Adult State Hope Scale (ASHS)
The ASHS is a six-item measure of the respondents’ current goal directed thinking (Snyder et al., 1996). The ASHS is similar to the ADHS, with the major difference being that the former focuses on an individuals’ present quality of agentic thinking, pathways identification, and goal definition. Depending on the time interval, the test-retest reliability ranges from r = .48 to .93 across a 4-week period. Internal reliability of the ASHS in the current study was also good (Chronbach’s α = .85).
University of Rhode Island Change Assessment (URICA)

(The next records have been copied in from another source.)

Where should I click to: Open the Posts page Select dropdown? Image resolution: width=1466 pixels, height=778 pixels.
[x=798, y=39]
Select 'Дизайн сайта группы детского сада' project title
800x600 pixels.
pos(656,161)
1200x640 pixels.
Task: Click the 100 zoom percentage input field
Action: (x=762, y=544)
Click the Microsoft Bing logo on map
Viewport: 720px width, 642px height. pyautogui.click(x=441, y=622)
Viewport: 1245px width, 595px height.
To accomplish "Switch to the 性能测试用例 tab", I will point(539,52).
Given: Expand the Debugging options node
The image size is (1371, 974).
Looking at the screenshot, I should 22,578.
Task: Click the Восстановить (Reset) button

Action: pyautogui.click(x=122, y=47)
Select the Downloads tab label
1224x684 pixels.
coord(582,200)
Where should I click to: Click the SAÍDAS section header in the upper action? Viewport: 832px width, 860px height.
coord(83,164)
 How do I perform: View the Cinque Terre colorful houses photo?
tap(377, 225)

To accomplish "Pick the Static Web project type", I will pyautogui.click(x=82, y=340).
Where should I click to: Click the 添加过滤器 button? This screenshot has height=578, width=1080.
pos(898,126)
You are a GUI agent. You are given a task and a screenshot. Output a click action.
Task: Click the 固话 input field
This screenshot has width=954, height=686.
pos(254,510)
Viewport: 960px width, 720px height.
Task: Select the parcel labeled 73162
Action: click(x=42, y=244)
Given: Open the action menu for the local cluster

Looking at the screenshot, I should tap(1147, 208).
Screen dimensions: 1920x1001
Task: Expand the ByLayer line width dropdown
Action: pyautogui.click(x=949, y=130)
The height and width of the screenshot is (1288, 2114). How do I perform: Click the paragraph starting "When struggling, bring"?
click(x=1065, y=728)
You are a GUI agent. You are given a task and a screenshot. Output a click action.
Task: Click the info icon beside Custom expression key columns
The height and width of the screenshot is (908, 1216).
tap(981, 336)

The URICA is a 32-item self-report questionnaire designed to measure treatment readiness (McConnaughy et al., 1983). It is based on the transtheoretical model of change (DiClemente & Prochaska, 1998) and there are eight items for each of the model’s four stages of change: precontemplation, contemplation, action, and maintenance (McConnaughy et al., 1983). In completing the questionnaire respondents use a five-point Likert scale to indicate the extent to which they currently agree or disagree with each statement. A total score is compiled for each stage, and the stage with the highest score represents the respondent’s current position regarding their perceived need for change. Multiple studies have displayed good internal reliability of the overall URICA as well as each of the subscales (Dozois et al., 2004). This was replicated in the current study where the overall internal reliability was good (Chronbach’s α = .89). In addition, each of the subscales demonstrates acceptable convergent and divergent validity (Dozois et al., 2004). The URICA significantly predicts treatment retention (Brogan et al., 1999; McConnaughy et al., 1983) generally, but more importantly all of these psychometric properties also hold true in incarcerated samples (El-Bassel et al., 1998; McMurran et al., 2006).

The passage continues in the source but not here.